Page text =
****************
Saturday, November 30, 2013
Some people think that I may go 1/2 story more or less than the top - they may be right.
I've always been attracted to the strange and sometimes just plain weird about things that very few people know (or care) about on our earth or about our bodies.
I am going to share this weird trivia with people who drop in, stumble or just purely fall on to my Spark Page. If I've ever experienced any of the weird things about the human body, all of you who know me are already suspecting I'll have a story.
Here are the first two:
A mole can dig a tunnel 300 feet long in just one night!
It would take the average human approximately 60 days to build a tunnel that long (Assuming you didn't need to build supports or bracing for the tunnel).
The brain doesn’t feel pain: Even though the brain processes pain signals, the brain itself does not actually feel pain.
You have to be putting me on! I get migraines so bad I have to be hospitalized and usually given morphine or its equivalent to stop the pain.
It's not your brain that is hurting. The brain is processing pain signals usually associated with swelling or constriction of the blood vessels. The second most often place that causes head pain is some sort of inflammation deep in your eyes.
Yes, I've personally experienced them. Thankfully only three times in my life. I tried three different OTC pain relievers, but I learned what regular migraine sufferers know - they don't work.
****************
The data =

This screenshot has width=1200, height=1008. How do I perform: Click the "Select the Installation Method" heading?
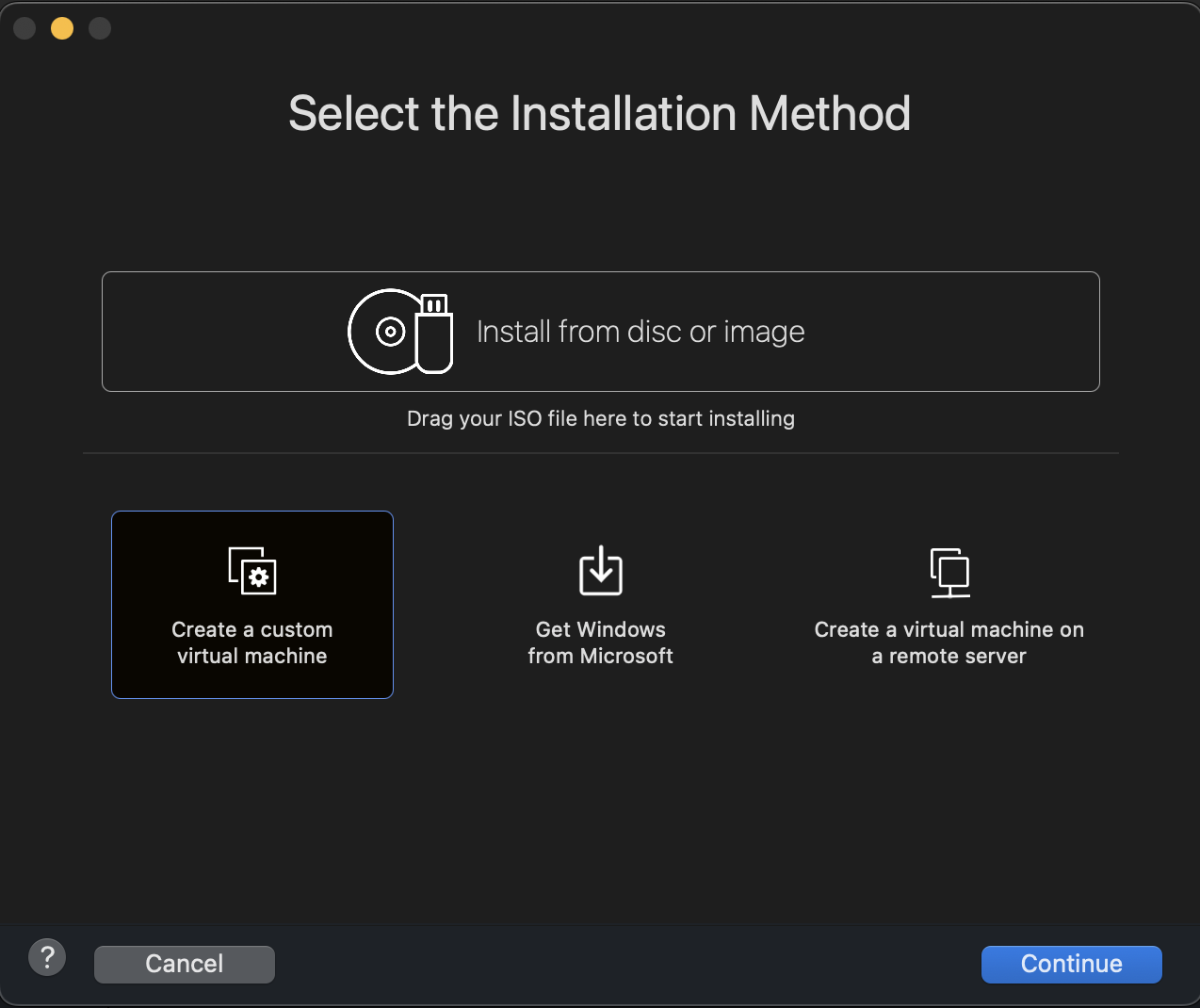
****************
Work order 1 =
Answer these questions from the weird trivia page:
(a) How long a tunnel can a mole dig in one night?
(b) About how many days would it take the average human to build a tunnel that long?
(c) What does the page give as the second most common place that causes head pain?
Work order 2 = Revise the weird trivia page starting at "I've always been" and ending at "actually feel pain.", and replace "mole" with "gopher" throughout.

Final answer 1 =
(a) 300 feet.
(b) Approximately 60 days.
(c) Some sort of inflammation deep in your eyes.

Final answer 2 =
I've always been attracted to the strange and sometimes just plain weird about things that very few people know (or care) about on our earth or about our bodies.
I am going to share this weird trivia with people who drop in, stumble or just purely fall on to my Spark Page. If I've ever experienced any of the weird things about the human body, all of you who know me are already suspecting I'll have a story.
Here are the first two:
A gopher can dig a tunnel 300 feet long in just one night!
It would take the average human approximately 60 days to build a tunnel that long (Assuming you didn't need to build supports or bracing for the tunnel).
The brain doesn’t feel pain: Even though the brain processes pain signals, the brain itself does not actually feel pain.